Im Übrigen hätte sich auch dann, wenn eine fideikommissarische Substitution vorgelegen wäre, am Ergebnis der einkommensteuerrechtlichen Beurteilung nichts geändert, da die steuerfreien Beträge nach § 28 Abs 5 Z 5 EStG 1988 - wie ausgeführt - bei sämtlichen Übergängen von Todes wegen fortzuführen sind.

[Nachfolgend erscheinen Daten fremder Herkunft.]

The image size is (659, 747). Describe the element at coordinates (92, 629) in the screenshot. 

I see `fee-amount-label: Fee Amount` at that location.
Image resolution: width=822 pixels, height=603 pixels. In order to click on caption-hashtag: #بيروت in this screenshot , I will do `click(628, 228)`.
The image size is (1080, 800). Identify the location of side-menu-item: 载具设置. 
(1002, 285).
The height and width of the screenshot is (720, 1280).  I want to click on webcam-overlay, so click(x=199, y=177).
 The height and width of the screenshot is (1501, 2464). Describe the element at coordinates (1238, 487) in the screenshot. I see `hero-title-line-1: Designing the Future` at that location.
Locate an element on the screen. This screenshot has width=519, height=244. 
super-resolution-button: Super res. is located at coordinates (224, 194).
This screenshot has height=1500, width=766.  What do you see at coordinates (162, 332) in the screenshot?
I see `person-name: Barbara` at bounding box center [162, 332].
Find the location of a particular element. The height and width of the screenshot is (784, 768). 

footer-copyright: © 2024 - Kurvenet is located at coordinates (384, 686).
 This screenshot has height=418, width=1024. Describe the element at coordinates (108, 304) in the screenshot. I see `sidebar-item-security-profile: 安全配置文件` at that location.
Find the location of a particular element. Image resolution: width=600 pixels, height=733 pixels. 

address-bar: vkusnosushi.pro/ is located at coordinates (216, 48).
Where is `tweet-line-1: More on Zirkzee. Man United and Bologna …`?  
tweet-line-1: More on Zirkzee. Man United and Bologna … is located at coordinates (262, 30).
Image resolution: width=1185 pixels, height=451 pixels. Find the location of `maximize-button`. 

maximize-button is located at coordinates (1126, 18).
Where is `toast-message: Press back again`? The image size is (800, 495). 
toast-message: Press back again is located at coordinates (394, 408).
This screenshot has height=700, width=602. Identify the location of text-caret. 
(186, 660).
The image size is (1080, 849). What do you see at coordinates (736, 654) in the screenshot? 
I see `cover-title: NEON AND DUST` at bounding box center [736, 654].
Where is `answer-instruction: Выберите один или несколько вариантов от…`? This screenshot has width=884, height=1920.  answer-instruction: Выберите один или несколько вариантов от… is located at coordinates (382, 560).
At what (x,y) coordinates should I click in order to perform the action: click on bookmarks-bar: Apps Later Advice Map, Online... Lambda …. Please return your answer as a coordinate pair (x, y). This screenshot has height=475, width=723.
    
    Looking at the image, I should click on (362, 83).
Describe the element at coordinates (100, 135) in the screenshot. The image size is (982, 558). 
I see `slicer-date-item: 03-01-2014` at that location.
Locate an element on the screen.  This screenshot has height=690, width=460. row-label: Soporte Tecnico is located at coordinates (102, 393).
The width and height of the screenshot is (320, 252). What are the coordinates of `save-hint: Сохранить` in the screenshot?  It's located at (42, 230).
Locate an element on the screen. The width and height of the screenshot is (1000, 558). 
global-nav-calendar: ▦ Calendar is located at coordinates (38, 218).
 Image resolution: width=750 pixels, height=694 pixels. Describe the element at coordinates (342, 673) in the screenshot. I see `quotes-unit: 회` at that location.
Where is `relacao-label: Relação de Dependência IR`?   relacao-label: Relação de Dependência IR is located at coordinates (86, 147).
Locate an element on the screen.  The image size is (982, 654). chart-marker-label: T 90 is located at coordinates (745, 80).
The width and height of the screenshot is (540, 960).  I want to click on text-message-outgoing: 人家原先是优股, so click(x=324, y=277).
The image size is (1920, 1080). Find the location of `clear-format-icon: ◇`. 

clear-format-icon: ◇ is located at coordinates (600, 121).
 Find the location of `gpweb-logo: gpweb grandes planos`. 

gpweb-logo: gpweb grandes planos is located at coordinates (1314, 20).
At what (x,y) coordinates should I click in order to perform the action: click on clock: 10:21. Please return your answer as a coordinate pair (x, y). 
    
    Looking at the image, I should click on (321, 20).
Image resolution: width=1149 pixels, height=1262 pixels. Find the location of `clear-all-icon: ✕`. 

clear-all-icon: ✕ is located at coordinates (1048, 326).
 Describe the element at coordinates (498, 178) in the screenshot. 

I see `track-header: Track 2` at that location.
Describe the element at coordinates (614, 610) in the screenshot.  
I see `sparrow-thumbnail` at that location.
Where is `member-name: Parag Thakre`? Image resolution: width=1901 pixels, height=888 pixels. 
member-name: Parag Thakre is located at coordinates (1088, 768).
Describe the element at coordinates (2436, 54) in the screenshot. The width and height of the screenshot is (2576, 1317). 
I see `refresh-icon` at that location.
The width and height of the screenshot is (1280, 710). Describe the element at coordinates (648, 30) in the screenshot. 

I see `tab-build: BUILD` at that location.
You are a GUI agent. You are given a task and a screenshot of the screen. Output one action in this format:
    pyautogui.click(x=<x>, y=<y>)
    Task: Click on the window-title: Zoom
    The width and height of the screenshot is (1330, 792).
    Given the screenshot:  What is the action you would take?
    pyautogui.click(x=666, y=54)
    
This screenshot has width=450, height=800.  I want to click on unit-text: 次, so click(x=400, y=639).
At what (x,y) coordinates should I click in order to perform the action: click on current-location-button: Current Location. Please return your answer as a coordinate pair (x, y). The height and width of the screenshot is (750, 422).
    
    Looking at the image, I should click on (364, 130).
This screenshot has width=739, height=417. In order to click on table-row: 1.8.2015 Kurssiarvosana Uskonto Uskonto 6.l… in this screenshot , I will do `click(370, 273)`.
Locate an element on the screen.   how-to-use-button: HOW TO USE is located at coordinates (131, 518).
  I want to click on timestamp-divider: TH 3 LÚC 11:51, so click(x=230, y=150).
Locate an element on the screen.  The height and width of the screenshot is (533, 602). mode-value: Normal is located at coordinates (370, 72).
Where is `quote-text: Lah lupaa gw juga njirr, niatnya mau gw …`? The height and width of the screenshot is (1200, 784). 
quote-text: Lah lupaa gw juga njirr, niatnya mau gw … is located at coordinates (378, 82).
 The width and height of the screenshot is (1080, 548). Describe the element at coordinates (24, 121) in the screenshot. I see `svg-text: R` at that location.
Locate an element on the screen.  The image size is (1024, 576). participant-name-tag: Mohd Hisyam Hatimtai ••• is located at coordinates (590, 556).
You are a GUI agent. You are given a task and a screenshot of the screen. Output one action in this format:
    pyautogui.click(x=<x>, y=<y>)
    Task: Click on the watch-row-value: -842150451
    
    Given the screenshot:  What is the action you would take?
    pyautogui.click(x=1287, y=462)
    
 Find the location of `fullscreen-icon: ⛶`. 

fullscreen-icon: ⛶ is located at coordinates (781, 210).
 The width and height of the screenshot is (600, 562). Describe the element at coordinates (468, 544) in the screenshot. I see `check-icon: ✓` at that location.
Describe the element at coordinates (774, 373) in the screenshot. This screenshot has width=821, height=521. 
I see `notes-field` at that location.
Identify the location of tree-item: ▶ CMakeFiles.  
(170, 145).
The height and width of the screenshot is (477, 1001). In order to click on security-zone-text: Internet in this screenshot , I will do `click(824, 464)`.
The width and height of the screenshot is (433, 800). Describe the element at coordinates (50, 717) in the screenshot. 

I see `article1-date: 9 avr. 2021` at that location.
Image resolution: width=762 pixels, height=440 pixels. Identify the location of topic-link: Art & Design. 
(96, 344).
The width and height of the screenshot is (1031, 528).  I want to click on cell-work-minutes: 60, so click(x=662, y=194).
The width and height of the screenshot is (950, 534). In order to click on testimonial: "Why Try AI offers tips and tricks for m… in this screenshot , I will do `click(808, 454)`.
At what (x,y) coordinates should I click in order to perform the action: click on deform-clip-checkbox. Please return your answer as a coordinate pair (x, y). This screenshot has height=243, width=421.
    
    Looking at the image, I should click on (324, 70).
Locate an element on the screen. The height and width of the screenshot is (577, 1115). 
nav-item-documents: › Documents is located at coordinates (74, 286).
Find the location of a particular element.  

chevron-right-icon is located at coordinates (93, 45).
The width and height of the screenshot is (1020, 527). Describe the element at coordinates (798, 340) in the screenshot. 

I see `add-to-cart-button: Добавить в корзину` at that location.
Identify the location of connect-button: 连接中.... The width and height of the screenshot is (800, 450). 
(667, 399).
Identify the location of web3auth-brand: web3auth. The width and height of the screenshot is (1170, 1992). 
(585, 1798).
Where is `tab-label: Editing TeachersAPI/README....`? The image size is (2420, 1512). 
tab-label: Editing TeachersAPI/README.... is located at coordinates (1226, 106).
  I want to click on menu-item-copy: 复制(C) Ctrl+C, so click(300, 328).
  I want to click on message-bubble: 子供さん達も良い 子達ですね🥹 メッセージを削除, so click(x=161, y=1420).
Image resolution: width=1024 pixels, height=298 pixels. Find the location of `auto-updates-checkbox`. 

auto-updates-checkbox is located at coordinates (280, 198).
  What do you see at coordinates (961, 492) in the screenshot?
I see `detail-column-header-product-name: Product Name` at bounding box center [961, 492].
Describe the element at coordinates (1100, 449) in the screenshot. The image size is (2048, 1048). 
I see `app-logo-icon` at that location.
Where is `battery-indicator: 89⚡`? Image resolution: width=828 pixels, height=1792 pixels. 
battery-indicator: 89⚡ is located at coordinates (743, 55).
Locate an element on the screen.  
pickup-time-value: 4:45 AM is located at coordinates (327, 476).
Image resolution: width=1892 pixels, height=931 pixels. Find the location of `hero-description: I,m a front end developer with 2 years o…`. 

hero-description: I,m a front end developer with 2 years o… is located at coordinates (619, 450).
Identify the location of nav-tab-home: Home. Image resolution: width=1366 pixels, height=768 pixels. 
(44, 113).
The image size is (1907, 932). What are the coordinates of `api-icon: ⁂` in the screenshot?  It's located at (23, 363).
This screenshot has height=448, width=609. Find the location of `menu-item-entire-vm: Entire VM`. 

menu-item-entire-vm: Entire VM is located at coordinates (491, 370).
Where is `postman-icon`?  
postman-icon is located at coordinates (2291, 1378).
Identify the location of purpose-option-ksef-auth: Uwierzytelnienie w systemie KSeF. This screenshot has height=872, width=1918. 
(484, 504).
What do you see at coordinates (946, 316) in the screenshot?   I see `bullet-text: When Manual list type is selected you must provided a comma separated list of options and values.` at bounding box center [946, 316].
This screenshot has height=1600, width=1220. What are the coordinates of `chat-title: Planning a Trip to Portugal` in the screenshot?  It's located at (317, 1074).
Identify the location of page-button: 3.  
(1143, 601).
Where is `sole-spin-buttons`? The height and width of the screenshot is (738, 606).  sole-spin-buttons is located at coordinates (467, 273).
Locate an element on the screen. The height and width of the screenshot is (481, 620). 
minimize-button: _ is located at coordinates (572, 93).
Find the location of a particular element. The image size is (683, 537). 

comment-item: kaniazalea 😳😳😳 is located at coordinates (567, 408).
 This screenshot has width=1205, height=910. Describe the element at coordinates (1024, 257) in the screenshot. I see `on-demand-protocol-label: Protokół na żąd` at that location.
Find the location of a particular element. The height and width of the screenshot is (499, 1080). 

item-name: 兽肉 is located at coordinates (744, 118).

Dem Umstand, dass der Nacherbe Erbe nach dem (ursprünglichen) Erblasser ist, kommt dabei aus der Sicht der angeführten Gesetzesstelle keine Bedeutung zu. Der Vorerbe kann die Erbschaft - wenn auch unter Schonung der Substanz - unbeschränkt nutzen (vgl Koziol/Welser, Bürgerliches Recht II 10, 352). Der Vorerbe ist daher auch berechtigt, die im Zusammenhang mit der Nutzung der ererbten Liegenschaft stehenden steuerfreien Beträge nach § 28 Abs 5 EStG 1988 zu bilden. Im Falle der Übertragung des Gebäudes sind die steuerfreien Beträge im Falle der entgeltlichen Veräußerung oder im Falle der unentgeltlichen Übertragung unter Lebenden (einkünfteerhöhend) aufzulösen, im Falle der Übertragung von Todes wegen sind sie vom Erwerber fortzuführen

(vgl Quantschnigg/Schuch, ESt-Handbuch, § 28, Rz 72.4). Der Erwerb des Nacherben stellt ohne jeden Zweifel eine Übertragung von Todes wegen dar. Entgegen der Auffassung des Beschwerdeführers kann aus dem Wort "Fortführung" nicht geschlossen werden, dass der Nacherbe nur einen vom Erblasser, nicht aber einen solchen vom Vorerben gebildeten steuerfreien Betrag fortzuführen hat. Dem Sinn des Gesetzes ist vielmehr zu entnehmen, dass der steuerfreie Betrag entweder mit bestimmten Aufwendungen zu verrechnen oder nach spätestens neun Jahren einkünfteerhöhend aufzulösen ist, wodurch also der Effekt einer Steuerstundung erzielt wird. Dabei tritt bei einem todeswegigen Erwerb nicht nur der Gesamtrechtsnachfolger, sondern eben auch der Einzelrechtsnachfolger in die Rechtsstellung des Vorgängers ein.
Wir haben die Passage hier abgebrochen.